Scientists assume that antimatter behaves as normal matter under gravity, though the truth is that they have never seen a large enough mass of it to know for certain it behaves the same. But anti matter reacts just opposite to other three forces than the reaction produced by normal matter.
Negative matter is a hypothetical type of matter which if it exist will have negative mass and negative energy. It will in essence have a negative gravitational charge and repel normal matter. Yet it will interact just like any other matter in every other way.
PS: Hope you remember that matter and anti-matter will attract each other resulting in annihilation. But matter and negative matter will repel each other under gravity. The action of negative matter under other three forces is not hypothesized yet.
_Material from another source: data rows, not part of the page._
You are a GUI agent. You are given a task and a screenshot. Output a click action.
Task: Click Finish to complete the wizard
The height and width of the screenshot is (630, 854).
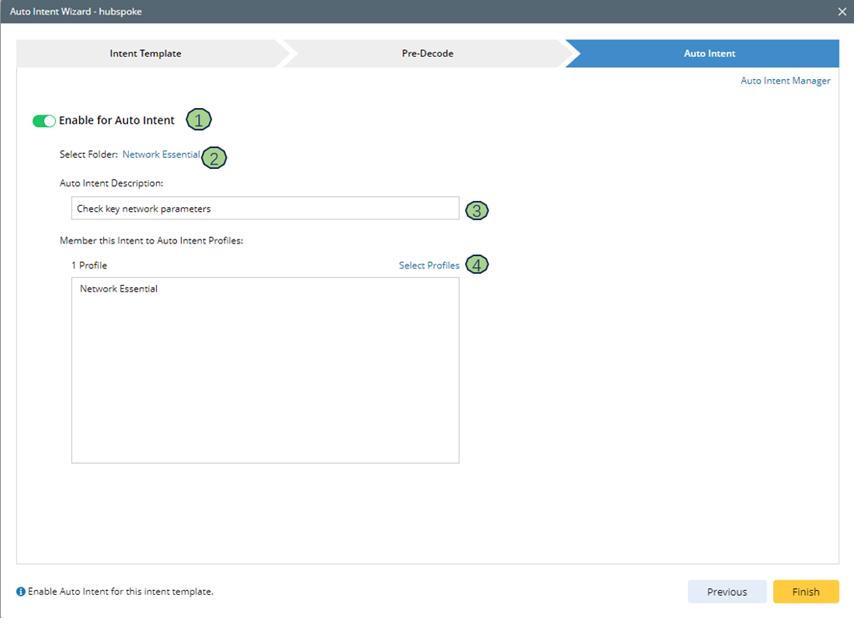tap(805, 592)
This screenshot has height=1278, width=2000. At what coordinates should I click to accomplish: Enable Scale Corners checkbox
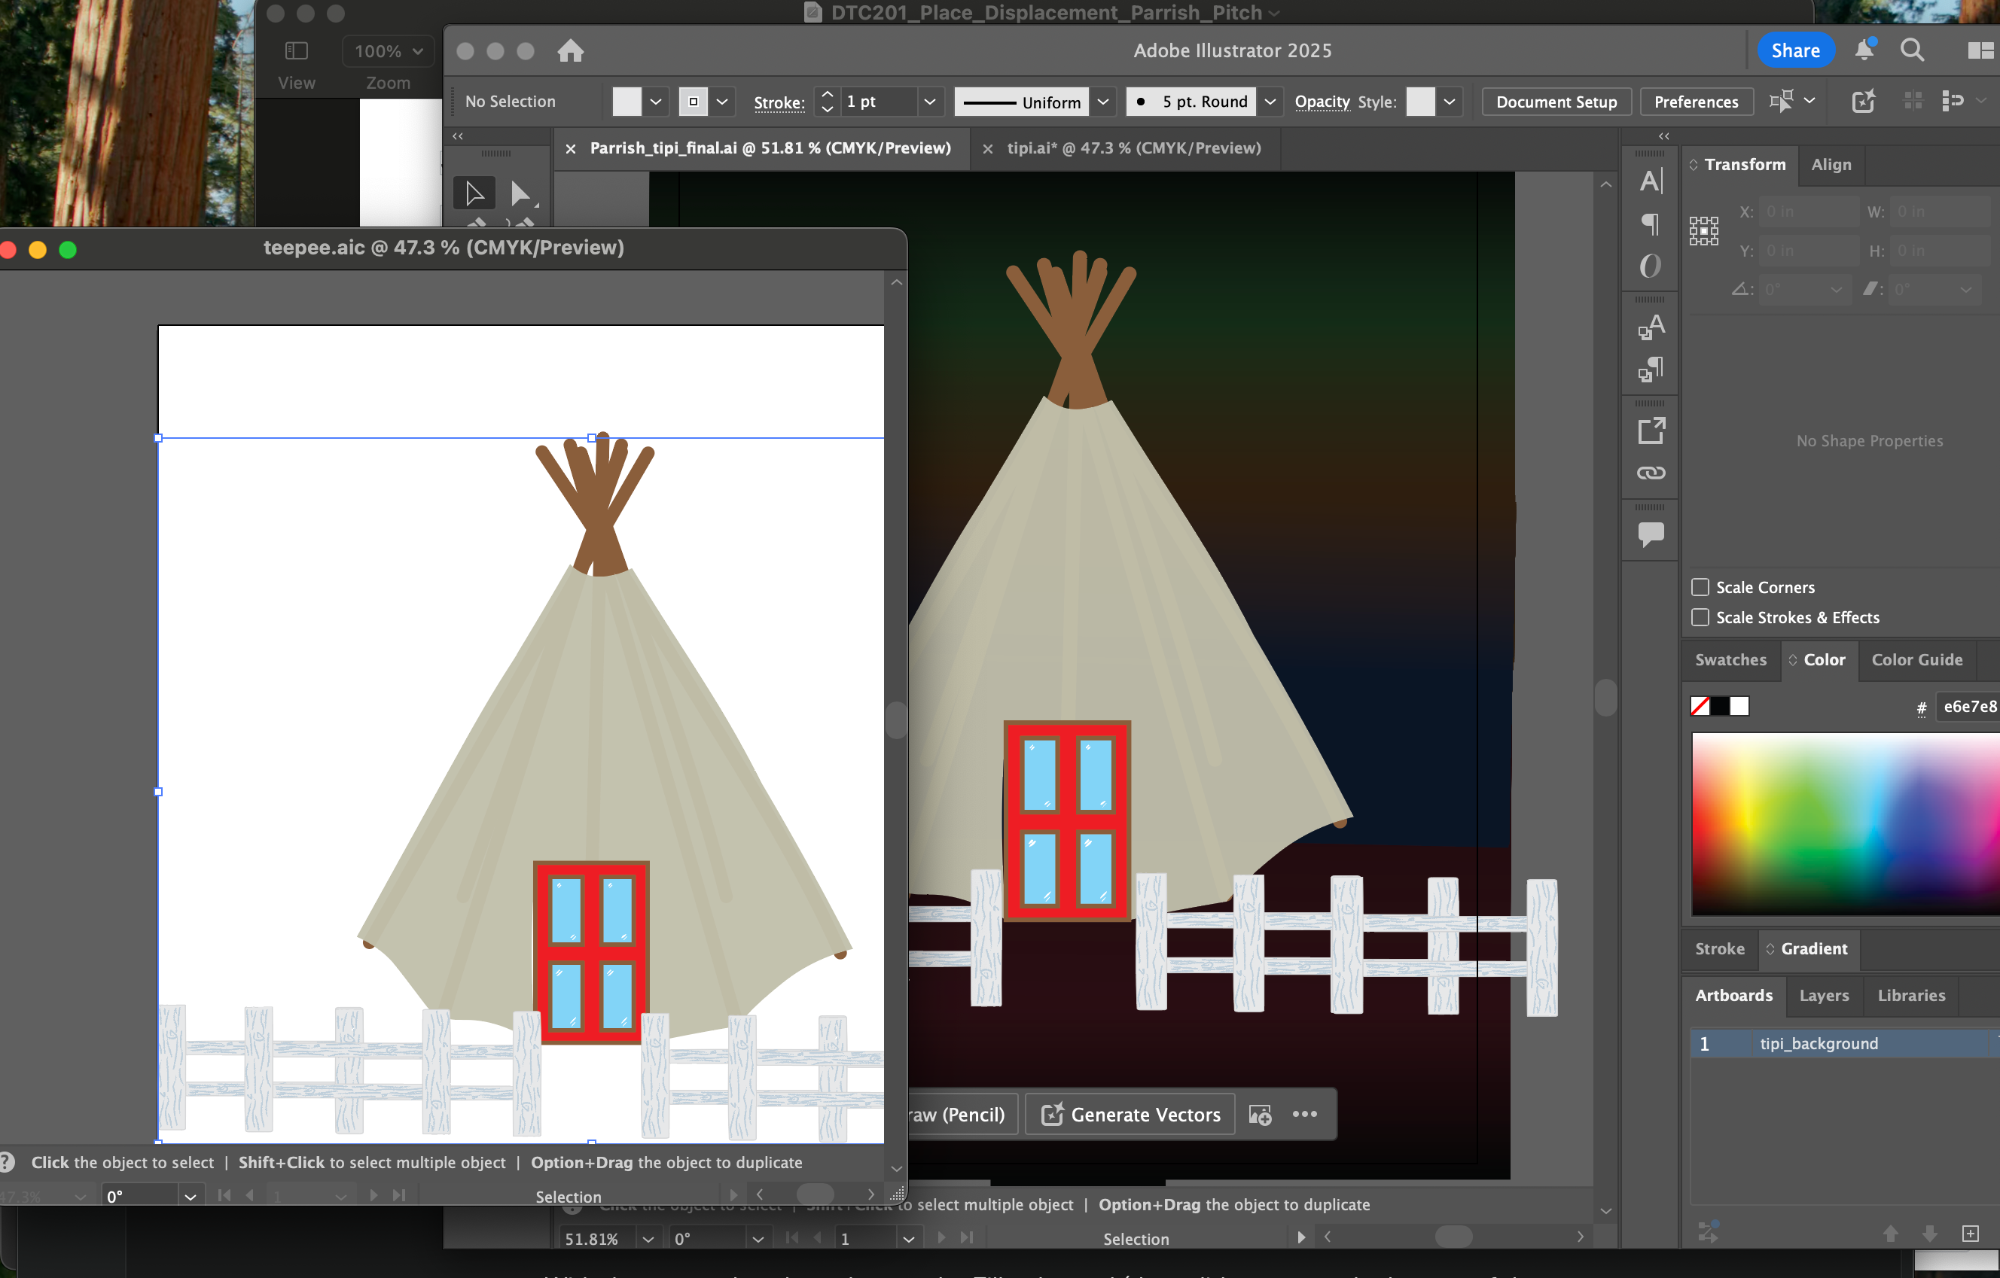[1700, 587]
Ordinary matter and anti matter are known as baryonic matter. Dark matter is known as non-baryonic matter.
According to the Planck mission team, and based on the standard model of cosmology, the total mass–energy of the known universe contains 4.9% ordinary matter, 26.8% dark matter and 68.3% dark energy. Thus, dark matter is estimated to constitute 84.5% of the total matter in the universe, while dark energy plus dark matter constitute 95.1% of the total content of the universe. Or in short, we are unsure about what’s there in 95% of the universe!
PS: If the about statistics are true, then the matter that we are made of (baryonic matter) is but a small impurity compared to the dominant matter in the universe (non-baryonic matter). As someone has put it, “not only are we not the center of the Universe, we aren’t even made of the right stuff!”
If the dark matter out there were antimatter, we would expect it to annihilate with matter whenever it meets up with it, releasing bursts of energy primarily in the form of light. We see no evidence in careful observations for that, which leads most scientists to believe that whatever the dark matter is, it is not antimatter.